(Collected data entries)
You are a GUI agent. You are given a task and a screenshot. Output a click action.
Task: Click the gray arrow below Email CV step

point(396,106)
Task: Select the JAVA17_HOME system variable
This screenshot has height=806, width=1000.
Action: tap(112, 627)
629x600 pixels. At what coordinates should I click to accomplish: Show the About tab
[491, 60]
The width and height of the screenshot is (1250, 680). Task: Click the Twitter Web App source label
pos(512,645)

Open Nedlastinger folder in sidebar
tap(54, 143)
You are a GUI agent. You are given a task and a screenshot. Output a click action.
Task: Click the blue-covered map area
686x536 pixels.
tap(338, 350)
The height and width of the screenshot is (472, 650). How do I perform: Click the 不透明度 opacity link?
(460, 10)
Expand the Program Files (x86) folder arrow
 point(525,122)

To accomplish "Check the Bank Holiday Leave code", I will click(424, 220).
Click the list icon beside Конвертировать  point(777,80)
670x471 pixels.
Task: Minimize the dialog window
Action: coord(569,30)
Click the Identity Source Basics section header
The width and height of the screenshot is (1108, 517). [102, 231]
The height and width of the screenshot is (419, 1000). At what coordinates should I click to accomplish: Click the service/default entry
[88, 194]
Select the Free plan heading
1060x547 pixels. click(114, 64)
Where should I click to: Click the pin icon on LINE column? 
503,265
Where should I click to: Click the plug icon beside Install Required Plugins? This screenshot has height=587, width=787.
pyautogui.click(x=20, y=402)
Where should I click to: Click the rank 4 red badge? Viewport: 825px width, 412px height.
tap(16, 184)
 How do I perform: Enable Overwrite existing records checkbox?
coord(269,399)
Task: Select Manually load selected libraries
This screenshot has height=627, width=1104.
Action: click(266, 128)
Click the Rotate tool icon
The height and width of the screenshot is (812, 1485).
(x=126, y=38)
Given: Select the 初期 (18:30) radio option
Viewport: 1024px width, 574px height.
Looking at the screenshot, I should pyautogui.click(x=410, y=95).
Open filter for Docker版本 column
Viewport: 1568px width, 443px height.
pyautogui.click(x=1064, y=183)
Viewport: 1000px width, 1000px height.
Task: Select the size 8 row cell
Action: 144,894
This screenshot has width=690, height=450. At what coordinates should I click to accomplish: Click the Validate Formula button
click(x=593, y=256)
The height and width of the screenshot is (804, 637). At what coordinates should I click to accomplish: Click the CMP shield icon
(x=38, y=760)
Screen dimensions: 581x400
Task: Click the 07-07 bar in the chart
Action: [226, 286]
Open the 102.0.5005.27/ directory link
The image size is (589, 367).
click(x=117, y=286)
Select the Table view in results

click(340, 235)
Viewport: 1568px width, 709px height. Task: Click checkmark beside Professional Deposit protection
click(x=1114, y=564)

About this exercise - From the records above, quote only the lines running from the line with "How do I perform: Enable" to the line with "Given: Select the 初期 (18:30) radio option", both lines included.

Result of the task -
 How do I perform: Enable Overwrite existing records checkbox?
coord(269,399)
Task: Select Manually load selected libraries
This screenshot has height=627, width=1104.
Action: click(266, 128)
Click the Rotate tool icon
The height and width of the screenshot is (812, 1485).
(x=126, y=38)
Given: Select the 初期 (18:30) radio option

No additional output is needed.